5/3. The House Judiciary Committee (HJC) announced, then postponed, a hearing by its Judiciary Committee Task Force on Antitrust titled "The findings and recommendations of the Antitrust Modernization Commission". The hearing was briefly scheduled for May 3 at 1:30 PM. It has not been rescheduled. The Antitrust Modernization Commission (AMC) has completed its work. It issued its report [540 pages in PDF, 2.1 MB] on April 3, 2007. See, story titled "Antitrust Modernization Commission Releases Report", story titled "AMC Addresses Innovation" and story titled "AMC Seeks End to Duplicative FCC Antitrust Merger Reviews" in TLJ Daily E-Mail Alert No. 1,560, April 4, 2007.

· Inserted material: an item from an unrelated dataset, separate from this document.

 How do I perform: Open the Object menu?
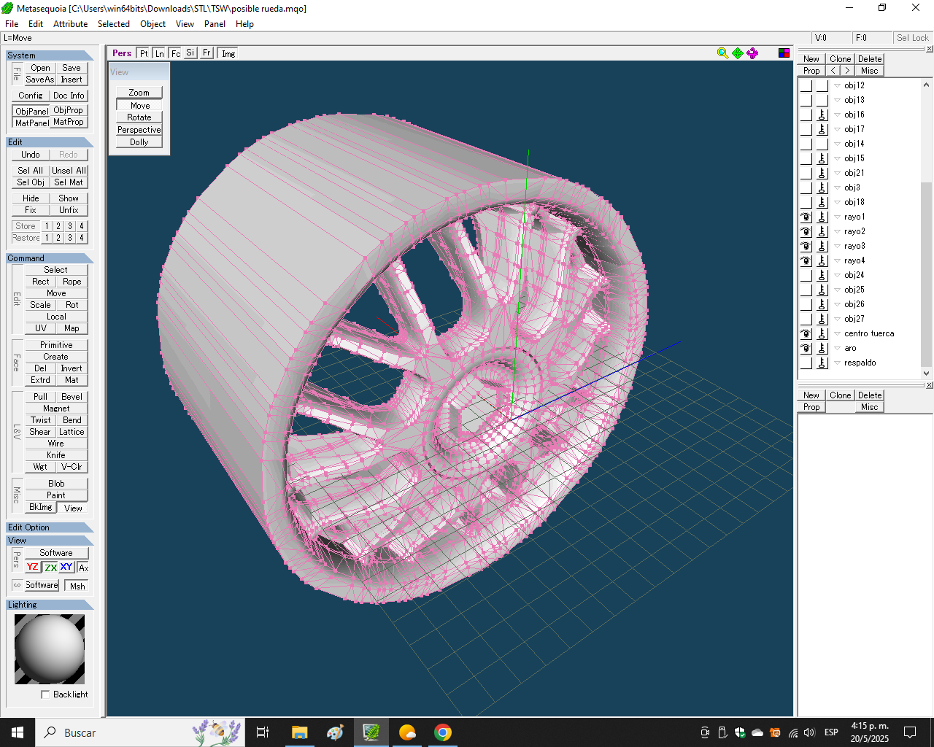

5/3. The U.S. Patent and Trademark Office (USPTO) published a notice in the Federal Register announcing that it seeks public comments "to obtain the views of the public on international efforts to harmonize substantive requirements of patent laws, and any potential subsequent changes to United States law and practice." The USPTO seeks comments on various priority of invention issues, the prior art effective date of a published application or granted patent, the scope of prior art effect of published patent applications, the one year grace period, geographical restrictions that limit the definition of prior art, the public use or on sale bar, the experimental use exception to prior art, prior user rights, assignee filing of applications, and the 18 month publication of patent applications. See, Federal Register, May 3, 2007, Vol. 72, No. 85, at Pages 24566-24569. The deadline to submit comments is June 22, 2007.
Rep. Boucher and Rep. Pence Again Introduce Reporter Shield Bill
5/2. Rep. Rick Boucher (D-VA) and others introduced HR 2102, the "Free Flow of Information Act of 2007". Also on May 2, Sen. Richard Lugar (R-IN) introduced S 1267, the companion bill in the Senate.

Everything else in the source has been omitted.